Word and item position data
━━━━━━━━
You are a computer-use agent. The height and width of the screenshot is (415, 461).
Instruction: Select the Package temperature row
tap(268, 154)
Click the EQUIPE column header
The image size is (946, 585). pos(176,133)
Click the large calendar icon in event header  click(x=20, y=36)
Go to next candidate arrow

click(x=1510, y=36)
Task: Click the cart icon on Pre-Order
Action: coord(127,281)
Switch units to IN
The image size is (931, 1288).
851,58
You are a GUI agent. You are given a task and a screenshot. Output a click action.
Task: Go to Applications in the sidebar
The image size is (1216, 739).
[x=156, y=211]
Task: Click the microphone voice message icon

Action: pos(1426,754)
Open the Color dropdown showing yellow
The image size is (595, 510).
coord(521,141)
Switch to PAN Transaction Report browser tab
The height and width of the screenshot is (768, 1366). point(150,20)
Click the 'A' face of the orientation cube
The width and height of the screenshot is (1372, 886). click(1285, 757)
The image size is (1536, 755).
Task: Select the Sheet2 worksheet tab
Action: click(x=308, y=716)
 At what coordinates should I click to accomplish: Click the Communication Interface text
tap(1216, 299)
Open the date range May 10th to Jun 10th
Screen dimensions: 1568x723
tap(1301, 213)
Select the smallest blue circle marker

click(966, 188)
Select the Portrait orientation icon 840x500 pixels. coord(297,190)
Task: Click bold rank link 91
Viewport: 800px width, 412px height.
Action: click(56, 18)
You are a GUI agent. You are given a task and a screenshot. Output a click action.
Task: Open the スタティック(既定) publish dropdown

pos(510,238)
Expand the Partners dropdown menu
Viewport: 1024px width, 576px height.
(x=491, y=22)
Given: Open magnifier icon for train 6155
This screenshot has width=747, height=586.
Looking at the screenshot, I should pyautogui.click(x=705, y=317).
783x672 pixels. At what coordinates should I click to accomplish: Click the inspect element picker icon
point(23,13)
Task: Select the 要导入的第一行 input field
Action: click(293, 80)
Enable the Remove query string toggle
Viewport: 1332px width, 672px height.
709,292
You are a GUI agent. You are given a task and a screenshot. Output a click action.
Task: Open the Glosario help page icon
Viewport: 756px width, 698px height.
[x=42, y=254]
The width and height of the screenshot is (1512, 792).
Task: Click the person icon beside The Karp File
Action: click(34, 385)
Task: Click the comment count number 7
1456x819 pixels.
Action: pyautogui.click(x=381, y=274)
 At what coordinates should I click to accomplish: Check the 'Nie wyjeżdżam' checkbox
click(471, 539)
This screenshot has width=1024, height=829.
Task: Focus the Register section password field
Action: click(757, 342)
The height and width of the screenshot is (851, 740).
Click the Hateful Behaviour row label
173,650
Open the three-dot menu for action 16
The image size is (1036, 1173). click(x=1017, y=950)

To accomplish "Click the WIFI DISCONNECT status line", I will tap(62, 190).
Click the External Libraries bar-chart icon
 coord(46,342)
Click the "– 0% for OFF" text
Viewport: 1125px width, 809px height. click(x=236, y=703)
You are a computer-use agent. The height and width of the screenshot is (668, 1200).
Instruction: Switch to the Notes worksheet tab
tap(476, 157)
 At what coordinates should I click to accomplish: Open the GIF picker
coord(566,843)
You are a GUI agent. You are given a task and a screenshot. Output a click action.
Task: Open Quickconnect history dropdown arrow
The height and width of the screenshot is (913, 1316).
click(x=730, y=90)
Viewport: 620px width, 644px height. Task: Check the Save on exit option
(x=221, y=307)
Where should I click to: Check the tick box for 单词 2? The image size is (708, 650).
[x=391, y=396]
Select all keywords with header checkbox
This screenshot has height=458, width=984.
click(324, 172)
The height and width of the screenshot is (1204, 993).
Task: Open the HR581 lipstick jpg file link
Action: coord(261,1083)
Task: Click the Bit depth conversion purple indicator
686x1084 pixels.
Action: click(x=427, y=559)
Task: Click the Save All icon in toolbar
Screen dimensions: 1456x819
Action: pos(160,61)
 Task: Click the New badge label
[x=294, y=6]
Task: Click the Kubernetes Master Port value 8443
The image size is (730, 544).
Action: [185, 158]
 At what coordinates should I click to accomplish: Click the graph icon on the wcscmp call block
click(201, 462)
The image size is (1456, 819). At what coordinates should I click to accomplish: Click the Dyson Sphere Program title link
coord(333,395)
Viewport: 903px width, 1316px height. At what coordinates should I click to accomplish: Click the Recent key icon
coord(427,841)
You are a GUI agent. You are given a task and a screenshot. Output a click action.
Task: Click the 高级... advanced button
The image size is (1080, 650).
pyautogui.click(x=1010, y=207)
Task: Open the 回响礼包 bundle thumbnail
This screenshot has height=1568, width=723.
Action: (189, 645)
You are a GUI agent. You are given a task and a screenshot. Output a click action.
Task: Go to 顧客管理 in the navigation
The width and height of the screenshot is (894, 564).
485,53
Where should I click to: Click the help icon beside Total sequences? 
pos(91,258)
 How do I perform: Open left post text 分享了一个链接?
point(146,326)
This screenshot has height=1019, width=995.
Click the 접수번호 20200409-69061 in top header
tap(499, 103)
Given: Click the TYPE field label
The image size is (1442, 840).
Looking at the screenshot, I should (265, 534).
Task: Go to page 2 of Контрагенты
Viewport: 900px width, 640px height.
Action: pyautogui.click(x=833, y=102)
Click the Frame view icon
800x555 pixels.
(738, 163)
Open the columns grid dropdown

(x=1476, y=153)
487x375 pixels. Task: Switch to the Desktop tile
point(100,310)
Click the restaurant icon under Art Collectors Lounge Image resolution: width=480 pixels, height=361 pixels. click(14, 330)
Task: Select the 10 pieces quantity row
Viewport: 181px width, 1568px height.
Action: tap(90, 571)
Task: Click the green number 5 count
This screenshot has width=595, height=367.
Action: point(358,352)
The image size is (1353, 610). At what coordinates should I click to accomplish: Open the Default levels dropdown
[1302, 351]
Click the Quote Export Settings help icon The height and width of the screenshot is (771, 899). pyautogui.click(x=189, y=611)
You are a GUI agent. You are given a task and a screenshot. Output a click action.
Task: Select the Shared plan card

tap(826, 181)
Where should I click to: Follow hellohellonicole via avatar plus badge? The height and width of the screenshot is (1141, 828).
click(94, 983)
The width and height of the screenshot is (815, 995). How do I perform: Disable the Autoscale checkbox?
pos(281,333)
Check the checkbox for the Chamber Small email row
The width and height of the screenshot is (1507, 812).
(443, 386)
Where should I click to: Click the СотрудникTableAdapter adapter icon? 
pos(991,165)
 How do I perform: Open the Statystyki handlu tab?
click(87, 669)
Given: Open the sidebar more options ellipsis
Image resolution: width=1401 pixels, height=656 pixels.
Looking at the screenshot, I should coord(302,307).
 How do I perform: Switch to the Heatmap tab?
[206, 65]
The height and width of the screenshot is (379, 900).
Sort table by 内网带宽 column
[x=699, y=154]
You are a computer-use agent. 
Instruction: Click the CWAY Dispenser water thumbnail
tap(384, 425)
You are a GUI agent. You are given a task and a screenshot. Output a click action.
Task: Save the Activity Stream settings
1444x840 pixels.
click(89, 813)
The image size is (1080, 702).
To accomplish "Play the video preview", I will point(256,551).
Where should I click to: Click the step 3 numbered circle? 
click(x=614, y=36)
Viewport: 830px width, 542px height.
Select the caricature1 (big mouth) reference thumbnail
━━━━━━━━
** PROBLEM REQUIREMENTS **
Turn the records from the line containing "487x375 pixels. Task: Switch" through the line containing "Action: tap(90, 571)" into a numbered list, one line per item.

** SOLUTION FOR THIS PROBLEM **
1. 487x375 pixels. Task: Switch to the Desktop tile
2. point(100,310)
3. Click the restaurant icon under Art Collectors Lounge Image resolution: width=480 pixels, height=361 pixels. click(14, 330)
4. Task: Select the 10 pieces quantity row
5. Viewport: 181px width, 1568px height.
6. Action: tap(90, 571)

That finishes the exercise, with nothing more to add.